PASSAGE PROVIDED –
**********

Dated the 18th day of September 2006 HARTCOURT CAPITAL, INC. and GREAT FOCUS HOLDINGS LIMITED AGREEMENT FOR SALE AND PURCHASE OF THE ENTIRE ISSUED SHARE CAPITAL OF BESTEFFORT INVESTMENTS LIMITED

EX-10.3 4 hartcourt_10q-ex1003.htm AGR FOR SALE AND PURCHASE - SHARE CAPITAL OF BESTEFFORT INVESTMENTS Agr for sale and purchase - share capital of Besteffort Investments
EXHIBIT 10.3
 
 

Dated the 18th day of September 2006



HARTCOURT CAPITAL, INC.

and


GREAT FOCUS HOLDINGS LIMITED

 

AGREEMENT FOR SALE AND PURCHASE OF THE ENTIRE ISSUED SHARE CAPITAL OF BESTEFFORT INVESTMENTS LIMITED

 




 
 

 

THIS AGREEMENT is entered into on the 18th day of September 2006 in Shanghai.

BETWEEN:

(1) HARTCOURT CAPITAL, INC., (the “Vendor”); and

(2) GREAT FOCUS HOLDINGS LIMITED (the “Purchaser”).

**********

Dataset rows
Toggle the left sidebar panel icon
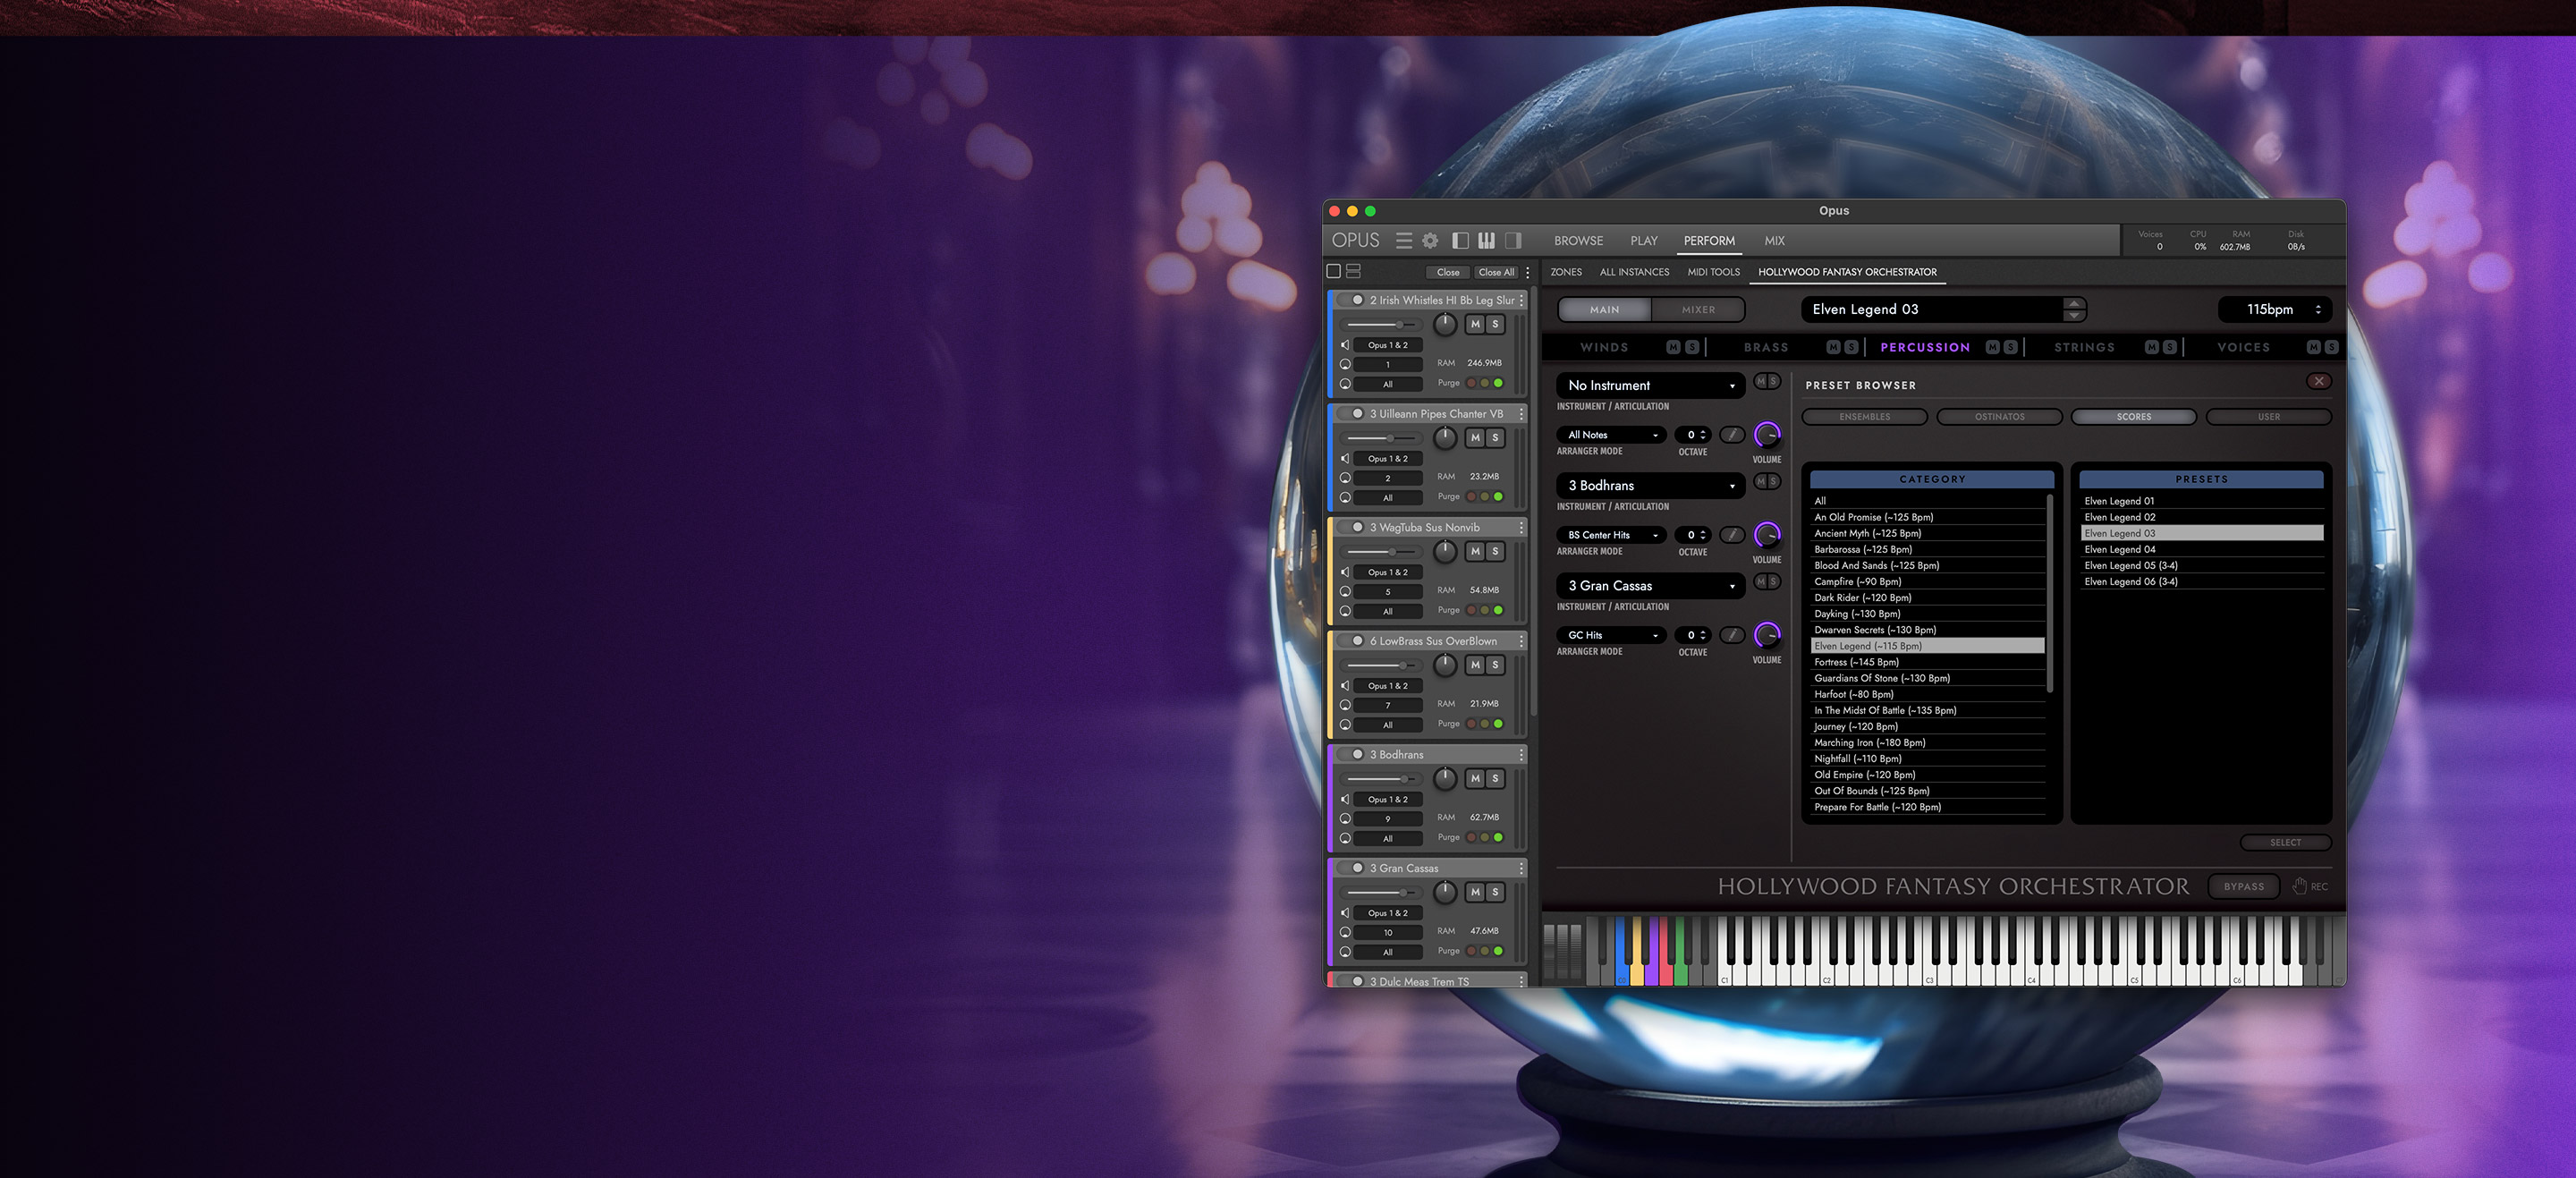 (x=1460, y=241)
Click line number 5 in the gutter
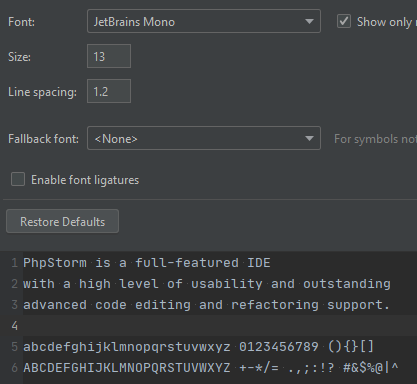The image size is (417, 384). pyautogui.click(x=14, y=347)
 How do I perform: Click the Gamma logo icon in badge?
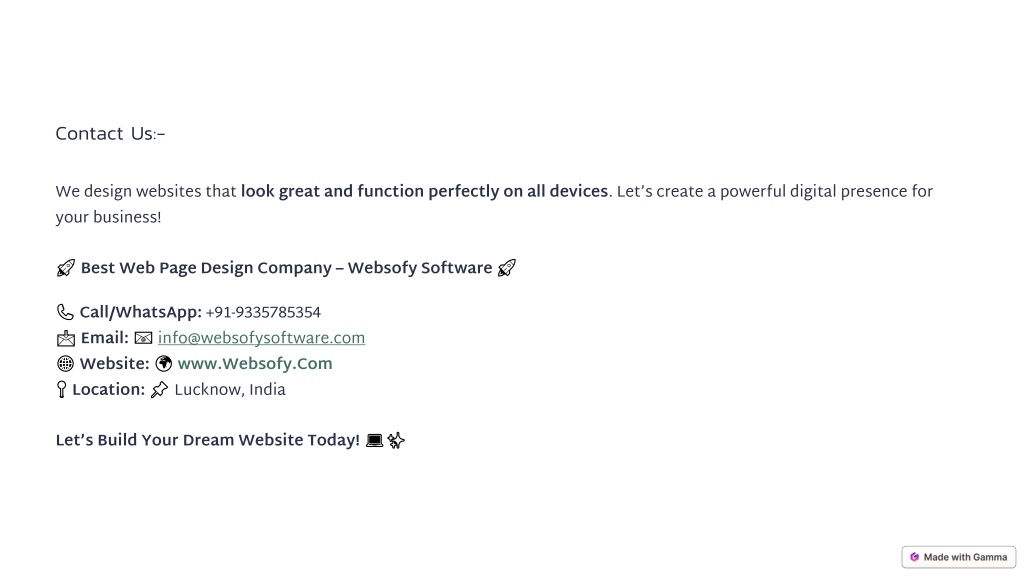click(914, 557)
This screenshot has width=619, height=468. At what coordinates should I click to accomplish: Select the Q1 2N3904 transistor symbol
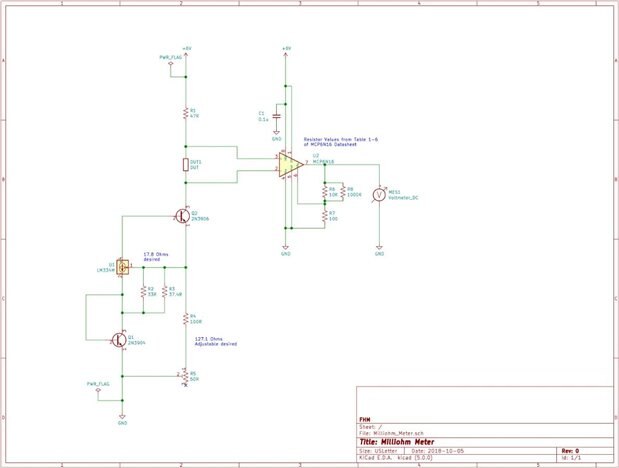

**********

AIM –
Please continue the share purchase agreement between Hartcourt Capital and Great Focus Holdings from the point where it stops, before the data.

RESULT FOR THIS TASK –
WHEREAS:

1.
As at the date of this Agreement, Besteffort Investments Limited (the “Company”) is a company with limited liability incorporated in the British Virgin Islands and has an authorized share capital of US$50,000 divided into 50,000 shares of US$1.00 each, of which 10 shares have been issued and are fully paid or credited as fully paid.

2.
As at the date of this Agreement, Hartcourt is the registered and beneficial owner of 10 shares, representing 100% of the issued share capital of the Company.

3.
The Vendor has agreed to sell and the Purchaser has agreed to purchase the entire issued share capital of the Company. (the “Sale Interests”)

THEREFORE, IT IS HEREBY AGREED BY THE VENDOR AND THE PURCHASER AS FOLLOWS:


1.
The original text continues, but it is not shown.